Tutto è cominciato a settembre scorso quando è partita la
proposta di sottoscrivere un documento a sostegno della candidatura dell’avv.
Paolo Tuttoilmondo a difensore civico (figura di garanzia a tutela del
consumatore) al Consiglio Comunale di Siracusa.
Nonostante la candidatura non sia andata in porto l’esperienza si è rivelata
lo stesso preziosa. Intanto per aver fatto sentire che si è svegliata
una certa coscienza civile e in secondo luogo perché è giusto
valorizzare le energie raccolte. Per questo motivo le associazioni stanno
continuando a lavorare in sinergia, tutte insieme.
Dopo numerosi incontri-dibattito è emerso che il territorio - città e
provincia – è il punto di partenza e l’ambito nel quale
operare.
Tante le problematiche, forse troppe…
Ne sono state individuate tre (diverse e complesse) che saranno oggetto
di altrettanti incontri pubblici che si terranno presso il salone “Borsellino” di
Palazzo del Senato, in piazza Duomo a Siracusa il 29 gennaio 2009, il 5
febbraio e il 12 febbraio, sempre di giovedì.

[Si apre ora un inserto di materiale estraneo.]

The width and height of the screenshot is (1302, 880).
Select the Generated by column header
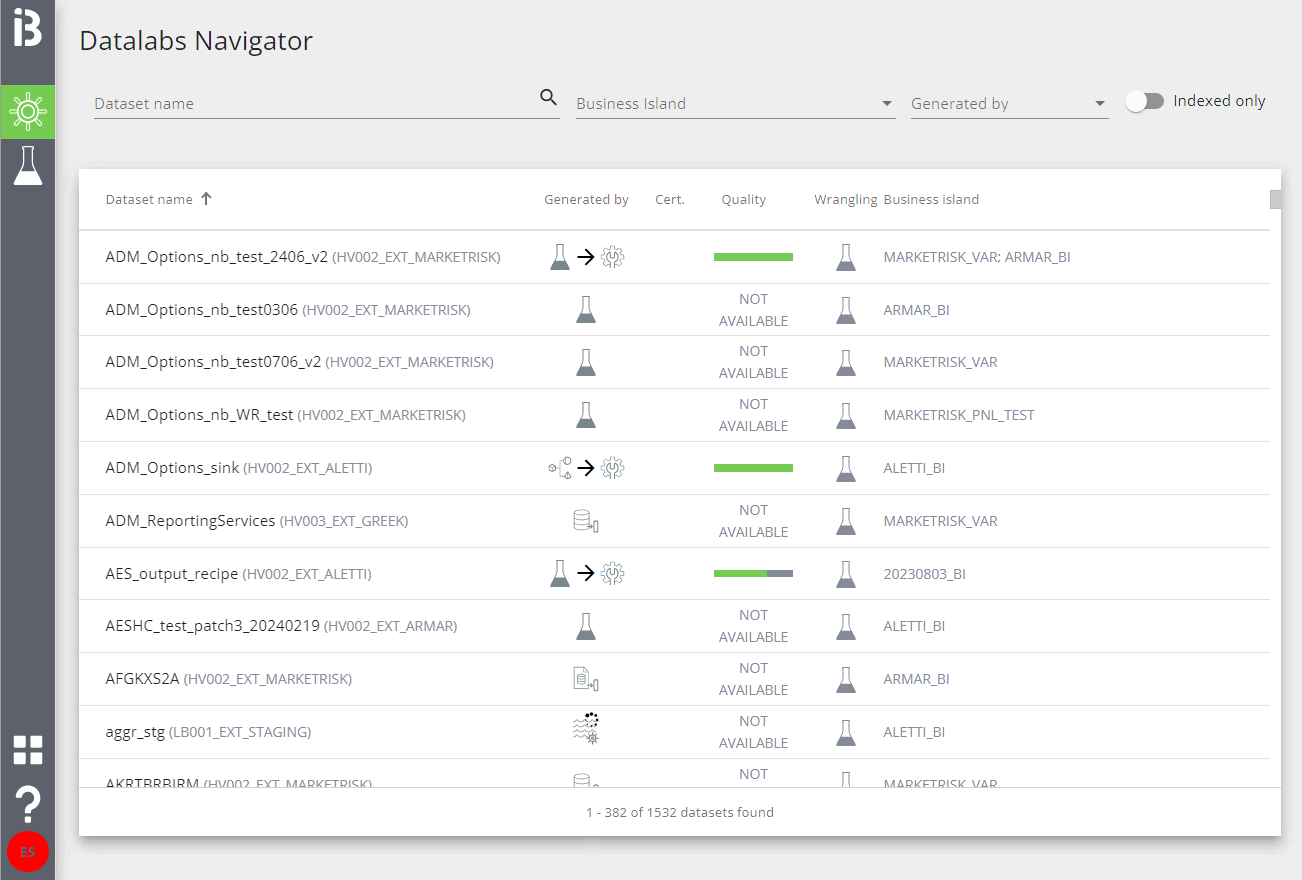(586, 199)
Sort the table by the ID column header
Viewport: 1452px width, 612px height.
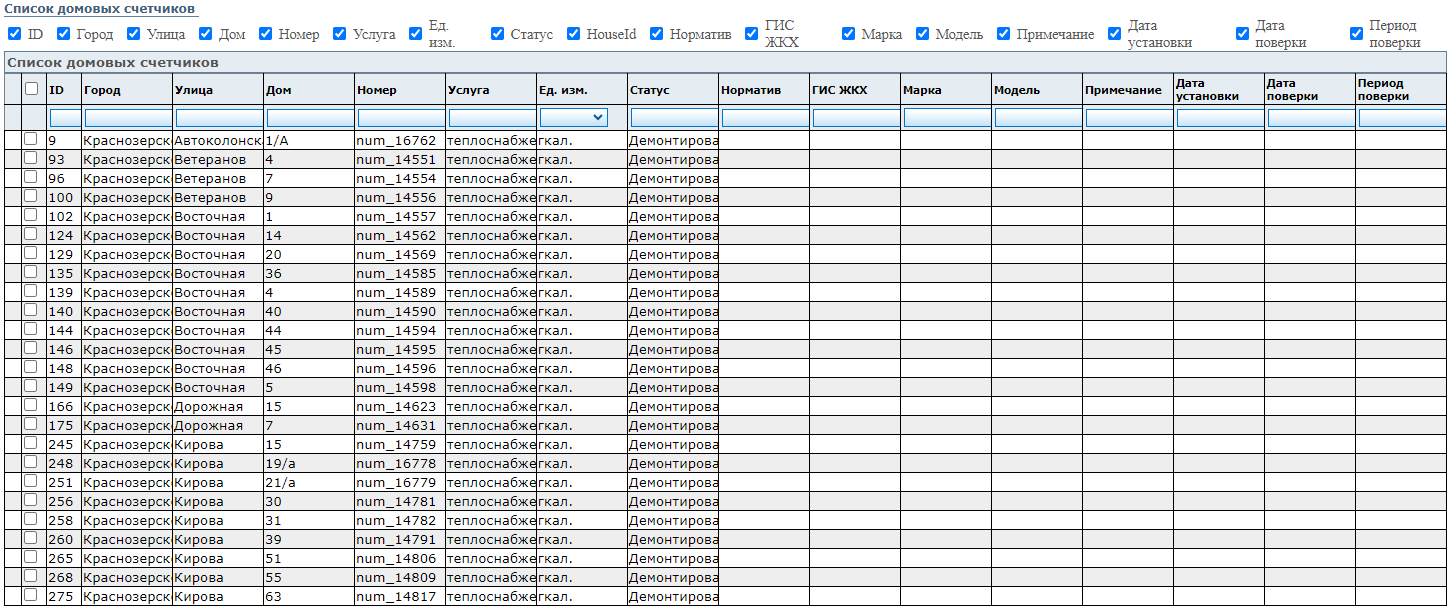(x=57, y=90)
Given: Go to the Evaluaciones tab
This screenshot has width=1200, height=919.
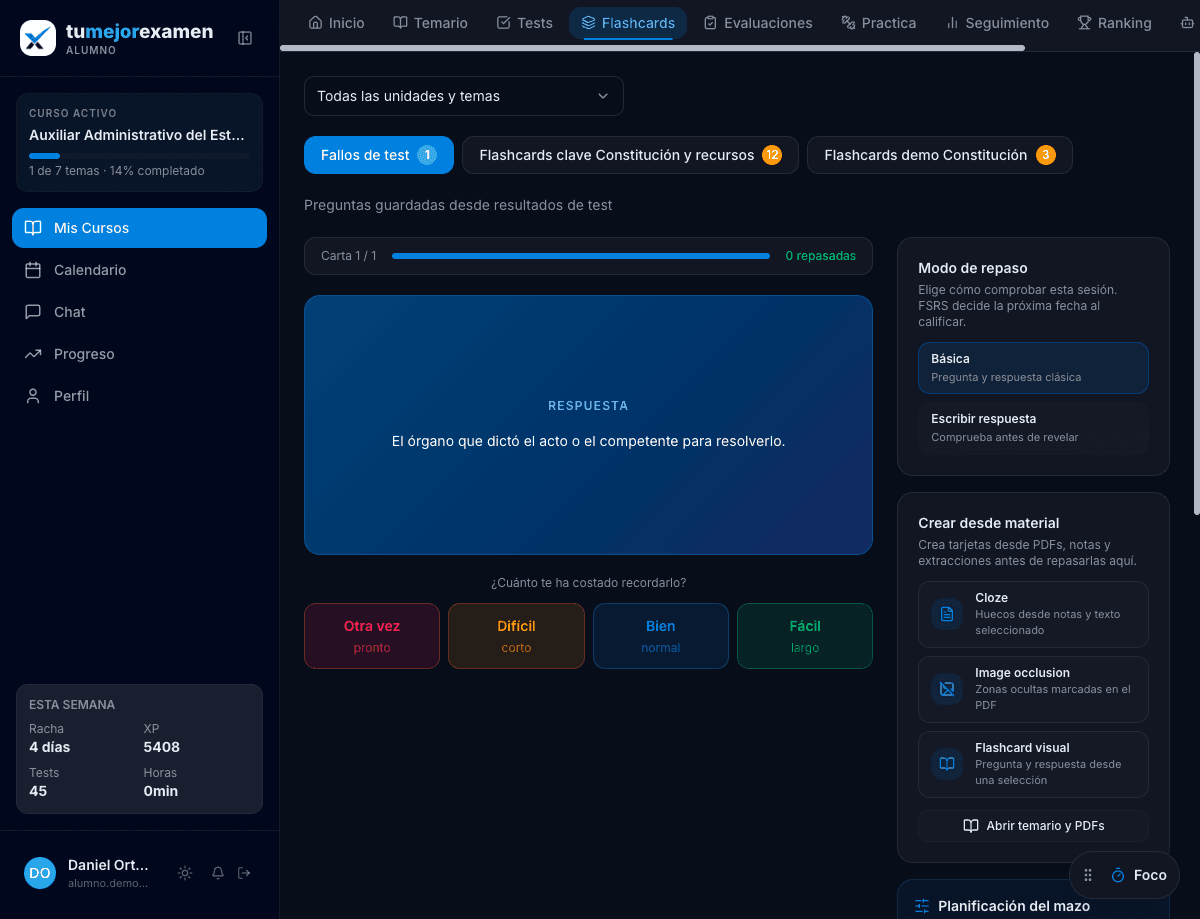Looking at the screenshot, I should (758, 23).
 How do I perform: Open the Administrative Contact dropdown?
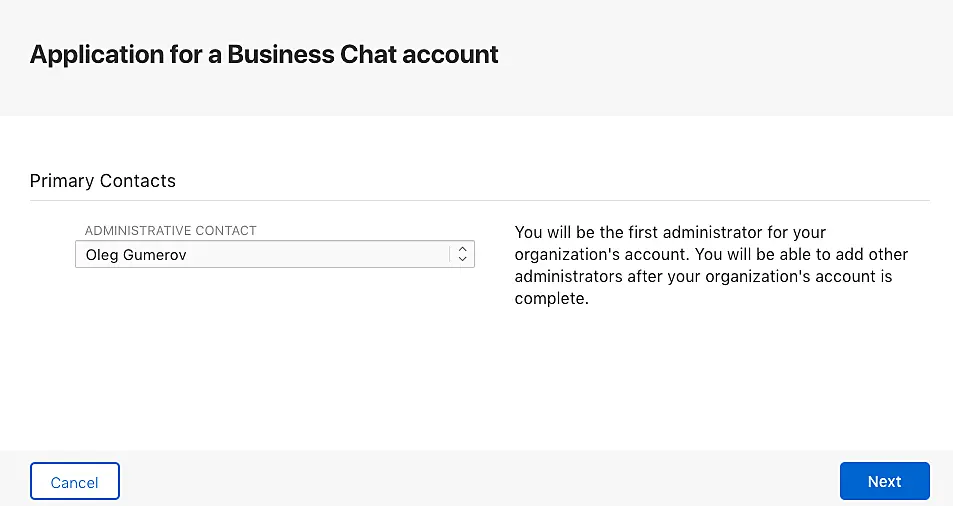[x=274, y=254]
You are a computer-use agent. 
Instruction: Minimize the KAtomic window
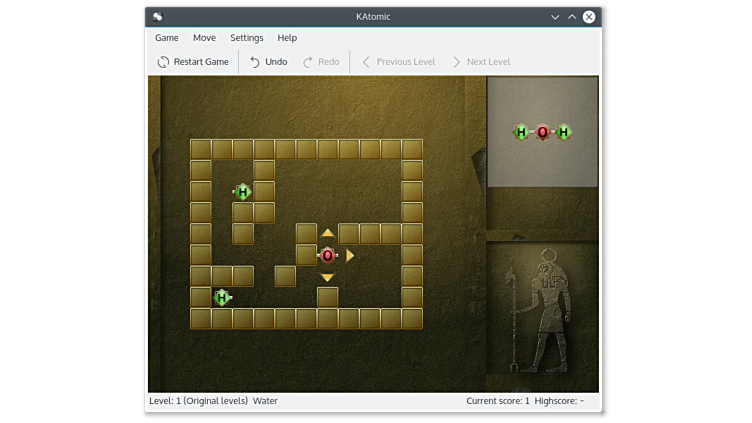click(x=555, y=17)
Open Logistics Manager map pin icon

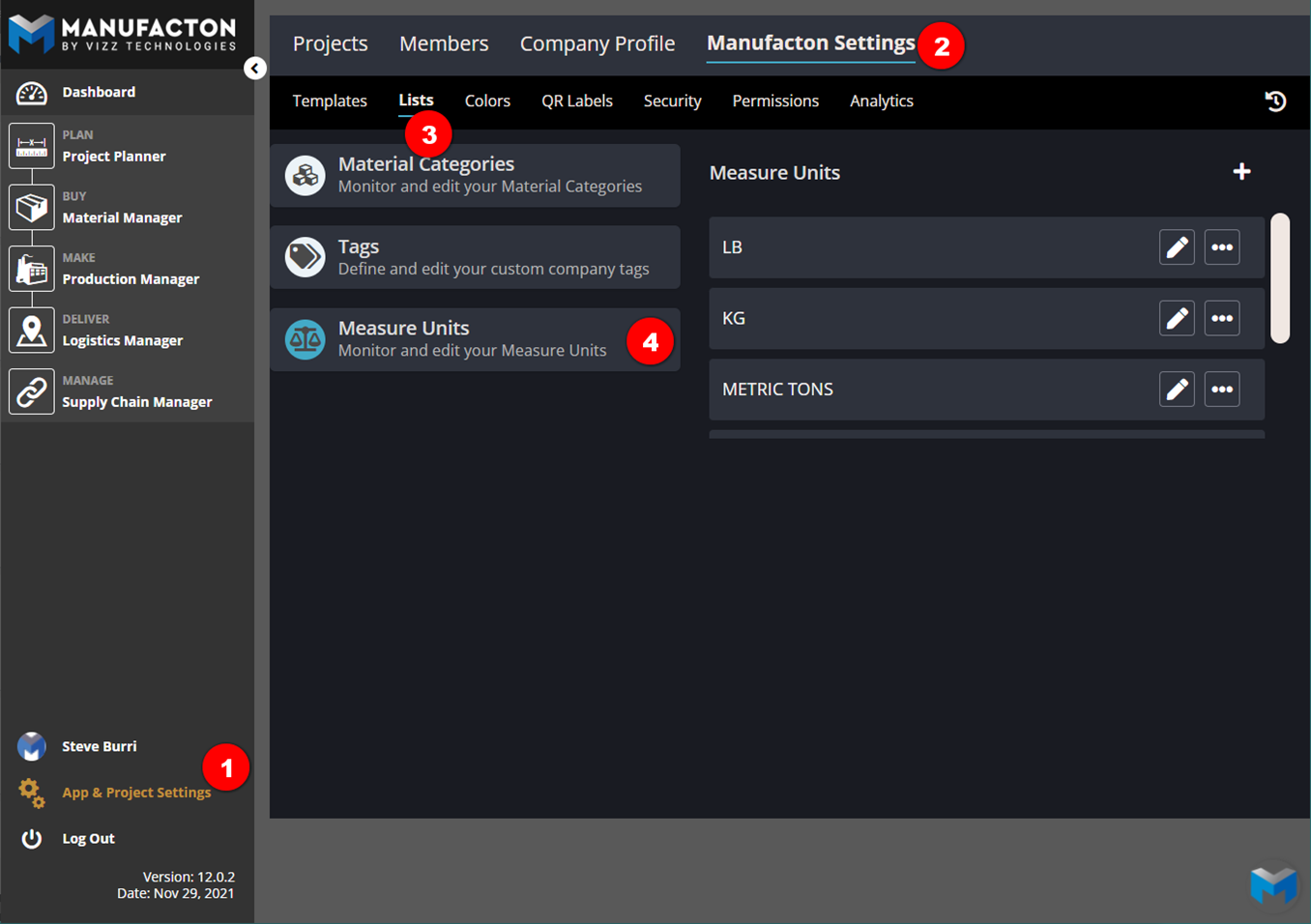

I filoni di discussione sono: “I bisogni delle persone e le associazioni”, “Il
territorio e le associazioni” e “Le Istituzioni e le associazioni”.
Ciascuna associazione, mantenendo la propria identità e nel rispetto
dei propri interessi, contribuirà all’approfondimento di uno
dei temi individuati che saranno poi oggetto del convegno pubblico programmato.
Già dalle prime relazioni emerge che si agirà su due piani:
uno di azioni concrete, l’altro di studio e approfondimento. A piccoli
passi, anche se faticosi, si può percorrere una strada per rendere
più umano e vivibile il pezzo di mondo dove abitiamo.